Boyle picked up his dashboard phone and asked Central to patch him through to a number he had looked up earlier at the 13th Precinct.
To a certain extent, Tonnelli was undoubtedly right. Ransom should at least be advised of his options. Whether or not he chose to exercise them was another matter. But somebody had to tell him-No, that was too strong. Somebody should just give him a hint there was another way to go, that he just didn’t have to wait until the fire inside him burned up his life.
The connection was made. The phone rang three times. Then he recognized Ransom’s voice.
“Hello?”
“John Ransom?”
“Yes, that’s right.”
“John, this is Sergeant Boyle.
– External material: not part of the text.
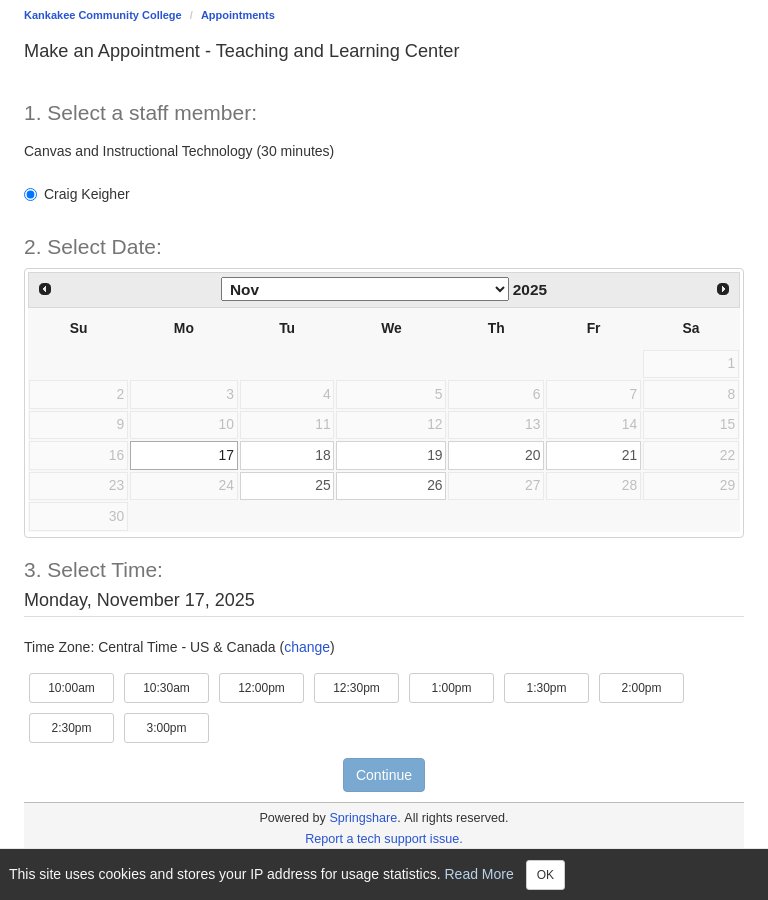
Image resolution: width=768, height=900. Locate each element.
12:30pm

Rusty Boyle. Remember we had a talk yesterday?”
“Of course.” Ransom’s voice was suddenly warm; Rusty Boyle could imagine that he was smiling.
“Well, here’s why I’m calling. I got to thinking. This is something you might check out. I mean, what hit you is just as much an accident as if it was a truck. Maybe you could ask your doctor about it.”
“I appreciate your interest, but I don’t see what good it would do.”
“Maybe not. It was just a thought. It might have some effect on your pension-”
Ransom laughed weakly. “If I had one, Sergeant.”
Please take the hook, Rusty Boyle thought. Please. Don’t make me a goddamn accessory before and after the fact.
“But I can’t say how much it helps to have you call me like this, Sergeant. I’ve never talked about it with anyone except the doctors. That’s the hardest part of it.” Ransom’s voice was trembling emotionally.
“Carrying it around with you and not being able to talk about it.”
All right, Boyle thought, you’re in this far, so use a sledgehammer.
“I thought ‘accident’ because that might apply if you’ve got a double indemnity clause in your insurance policy. . ”
Ransom was silent for a dozen or more seconds, but Boyle could hear the altered rate of his breathing; it was ragged and uneven, and unless Boyle was imagining things, it was threaded with a touch of apprehension. At last, Ransom said, “I believe I understand what you mean, Sergeant.”